9. The Court has already held that the procedural obligation under Article 2 must be interpreted in a way which does not impose an impossible or disproportionate burden on the authorities (see Osman v. the United Kingdom, 28 October 1998, § 116, Reports 1998-VIII; Palić, cited above, § 70; and Žerajić and Gojković, cited above, § 31). Consequently, having regard to the facts of the case, the Court’s case-law (see paragraph 6 above), the particular circumstances prevailing in Croatia in the post-war period, the large number of war crimes cases pending before the local courts and the large number of victims (see paragraphs 72-74 of the judgment), we do not find any reason to reach a different conclusion in the present case than in the cases raising similar issues, where the Court has found, in similar circumstances, that the investigation had not been shown to have infringed the minimum standard required under Article 2 (see paragraph 7 above).

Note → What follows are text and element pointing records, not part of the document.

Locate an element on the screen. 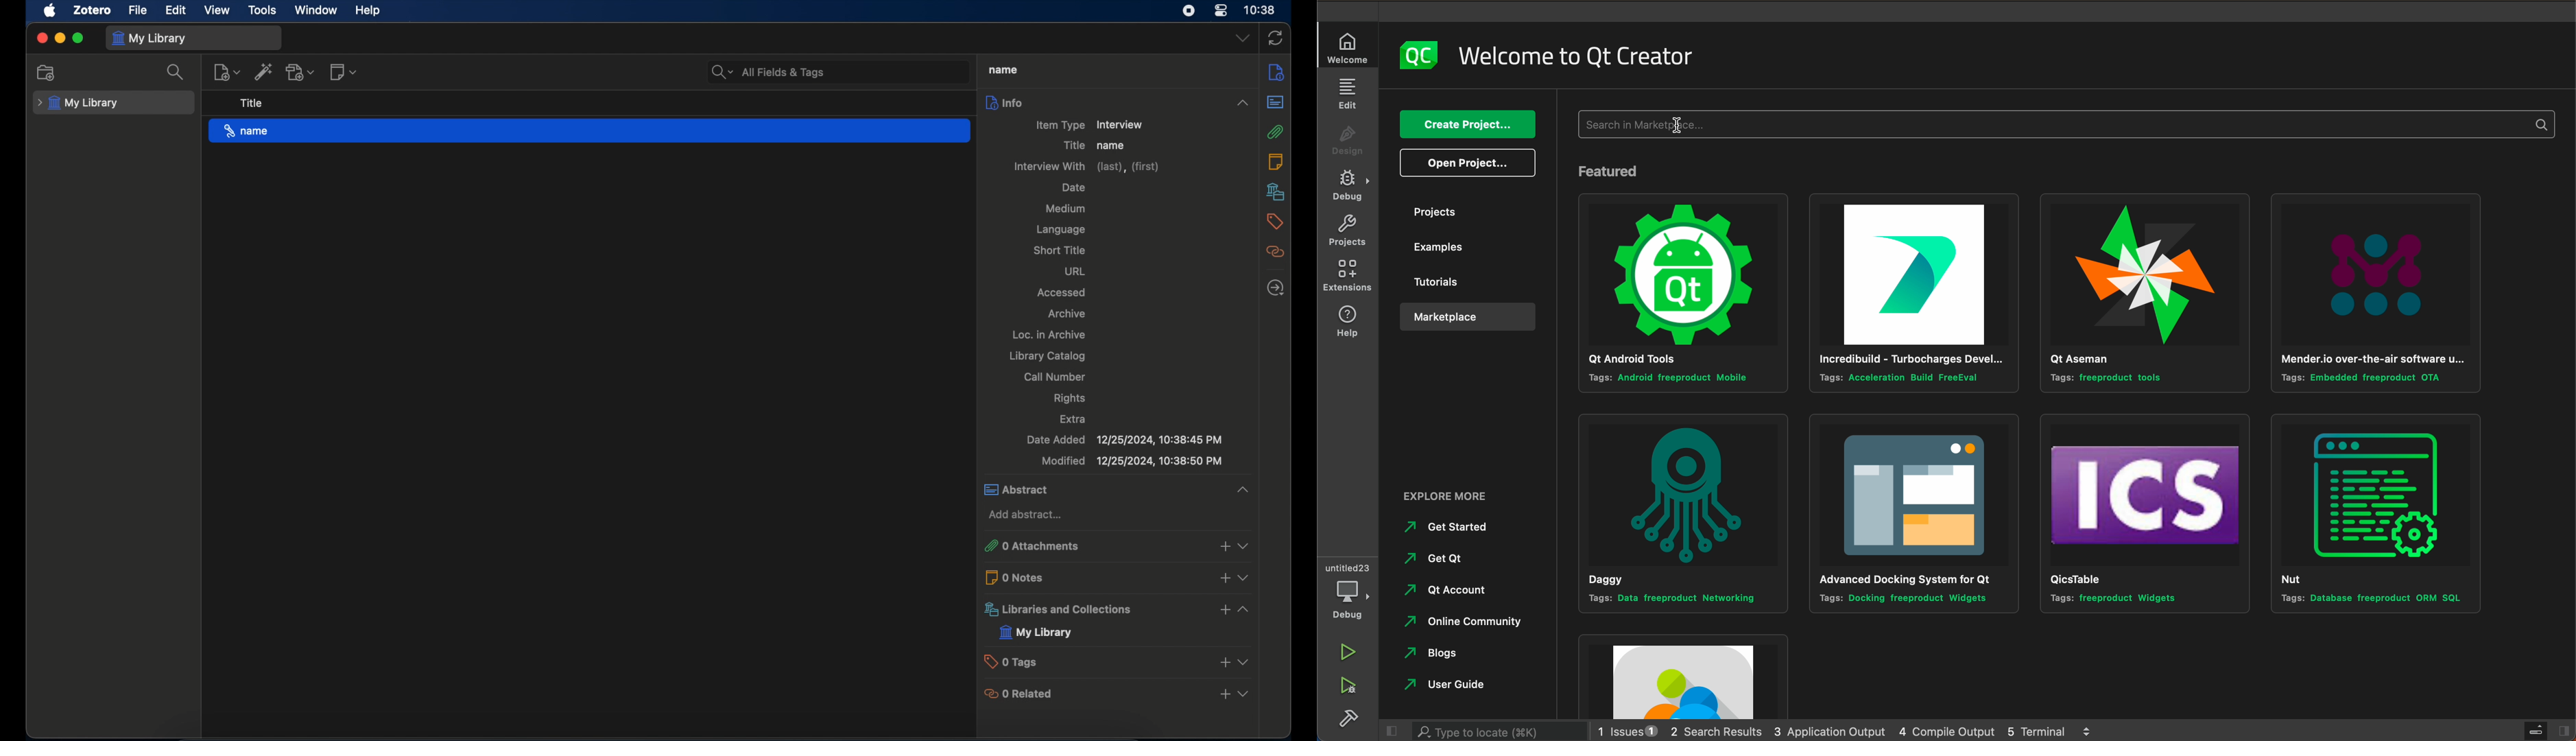  new note is located at coordinates (344, 73).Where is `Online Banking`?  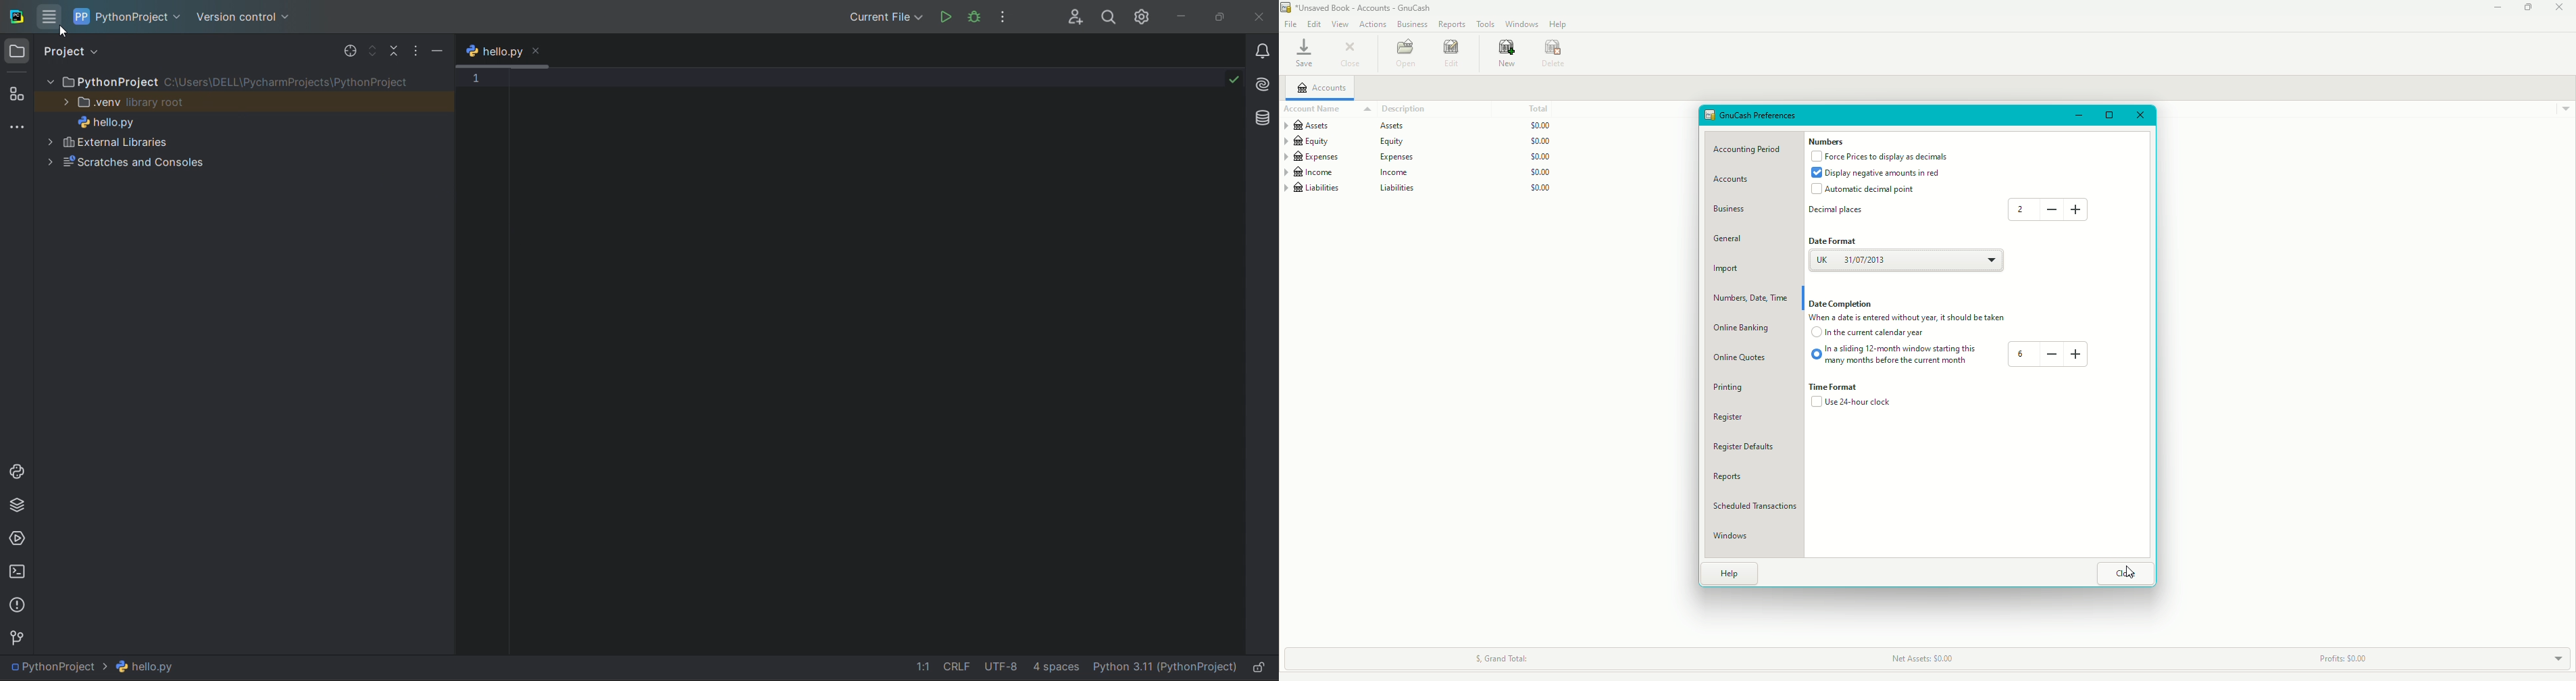
Online Banking is located at coordinates (1750, 328).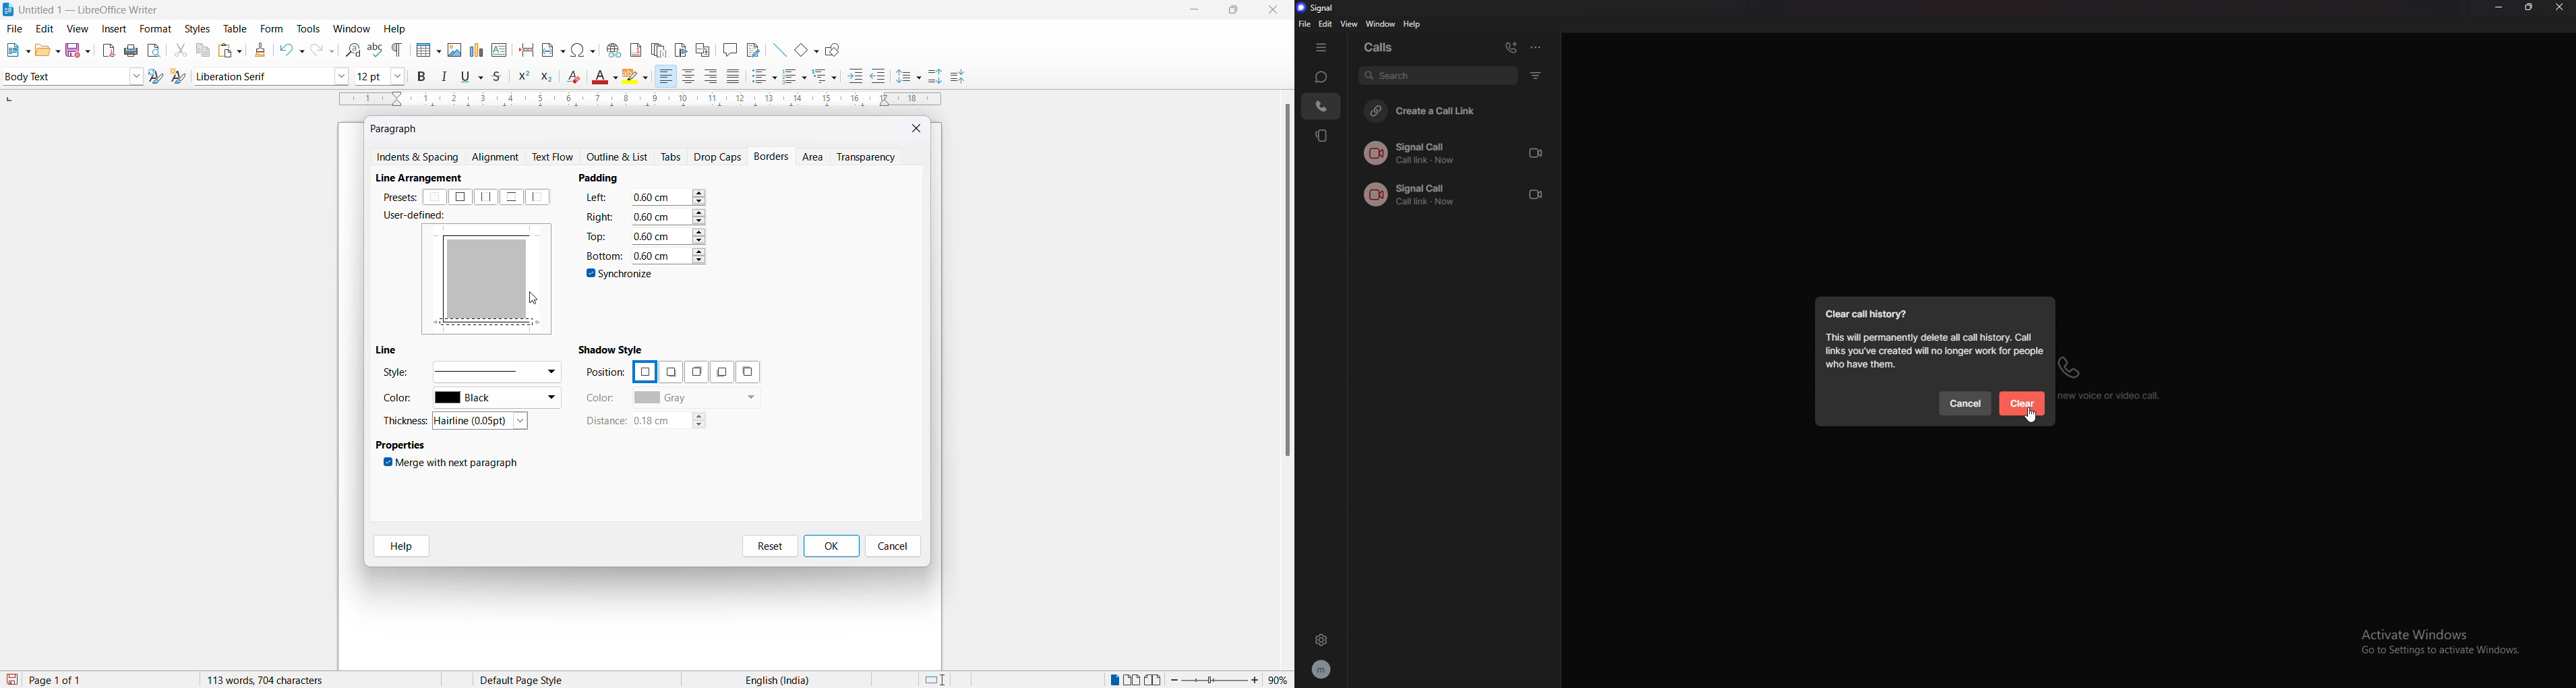  What do you see at coordinates (110, 49) in the screenshot?
I see `export as pdf` at bounding box center [110, 49].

10. In conclusion, we find no evidence in support of the applicants’ allegations that the authorities did not properly investigate the fate of the deceased or that they are somehow shielding or protecting those responsible. The investigation has not been shown to have infringed the minimum standard required under Article 2. There has accordingly been no violation of Article 2 of the Convention in its procedural limb.